Here’s what I think we might be able to try:

  1. Add a new cell type (e.g. IMarkdown).
  2. Create a new “execution” mode that treats IMarkdown execution as an instruction to ask the kernel for variable mimebundles (e.g. via the DAP, if possible)
  3. Create an output mimebundle that effectively contains the variable mimebundles + the original markdown
  4. Create a Markdown renderer that can compose these mime-bundles into a rendered result.

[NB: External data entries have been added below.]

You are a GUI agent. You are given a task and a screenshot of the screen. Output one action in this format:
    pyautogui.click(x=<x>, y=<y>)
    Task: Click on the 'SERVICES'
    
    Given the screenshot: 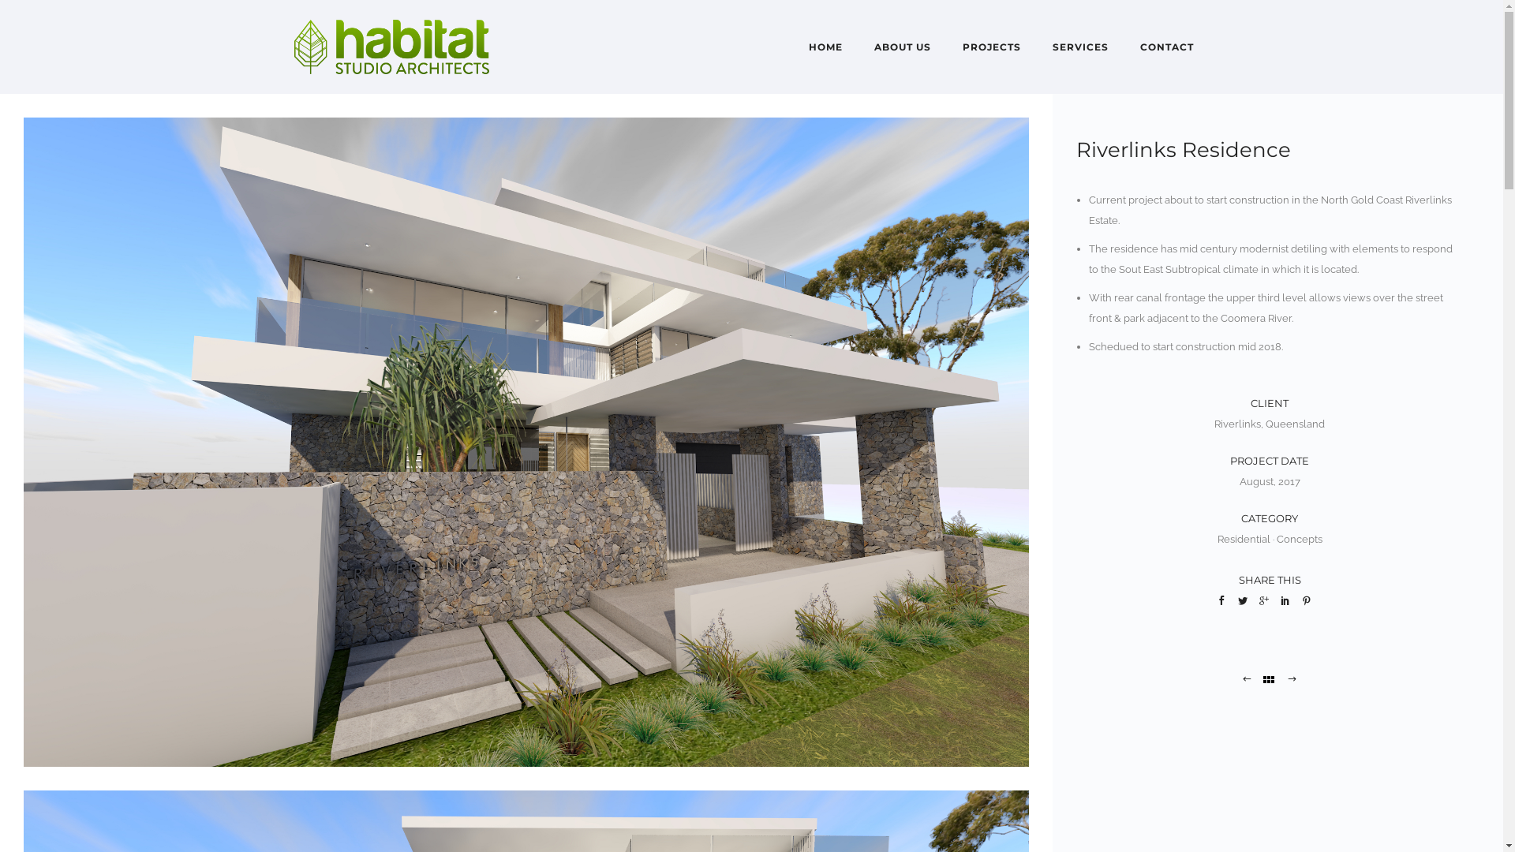 What is the action you would take?
    pyautogui.click(x=1079, y=46)
    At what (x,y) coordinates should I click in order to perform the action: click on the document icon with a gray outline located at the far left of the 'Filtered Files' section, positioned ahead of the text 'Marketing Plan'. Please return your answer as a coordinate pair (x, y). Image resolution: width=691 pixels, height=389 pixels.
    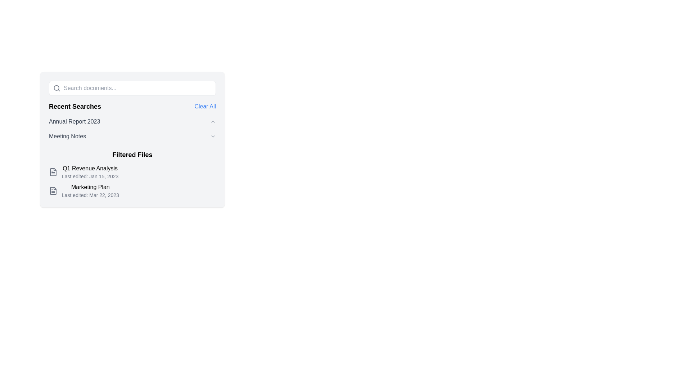
    Looking at the image, I should click on (53, 190).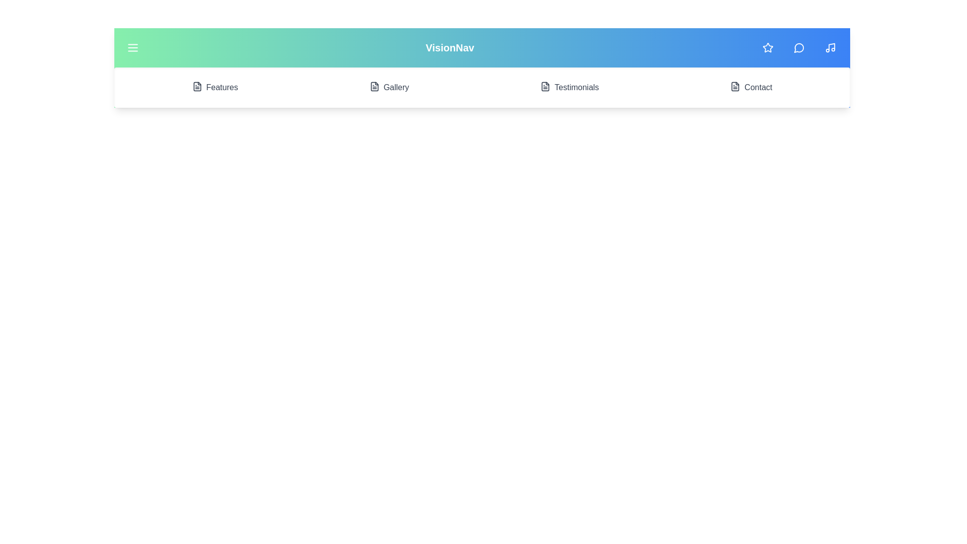 This screenshot has width=967, height=544. What do you see at coordinates (831, 48) in the screenshot?
I see `the Music icon in the navigation bar` at bounding box center [831, 48].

This approach puts the burden of tokenizing the markdown into a single place — the frontend.
It would probably be straightforward to create a plugin that finds the variable templates {{ x }}, and stores the information. This information can then be retrieved to query the kernel. Once the results are available, the final composite mimebundle can be stored in the cell outputs, and the renderer invoked.

It is tempting to just do this in a near-single pass — parse the markdown, and store the rendered HTML output (with expanded template strings), but I don’t know if I like the idea of storing text/html in the output of the cell. Instead, I’d prefer to store the constituent parts, so that we can support widgets, and also avoid filling the notebook with generated output!

With this approach, the notebook document maintains the reproducible rich output, but whilst being easy to author.

I don’t have time to work on this right now, but I am interested.

Related but off-topic

In this thread I was thinking about custom cell types, and suggested replacing the non–code-cell types with a single MIME cell that specifies its MIME type. I wonder now whether the more bold proposal to make all cells MIME cells and use a kind of execution registry that invokes an executor for a given MIME type would be workable. In the context of inline variable insertion, we’d just register an executor for text/markdown that queries the backend as outlined above, and returns the processed results.

Hmm, I really want to work on this now!

3 Likes

Your four point plan seems spot-on to me, @agoose77! The only change I would make is that “variable” should become “expression”, but I suppose you could also interpret variable here as “inline snippet identifier”.

Regarding the point 4 concerns, one approach may be to first compose Markdown from cell text + inline outputs, and to then render that using Markdown-it.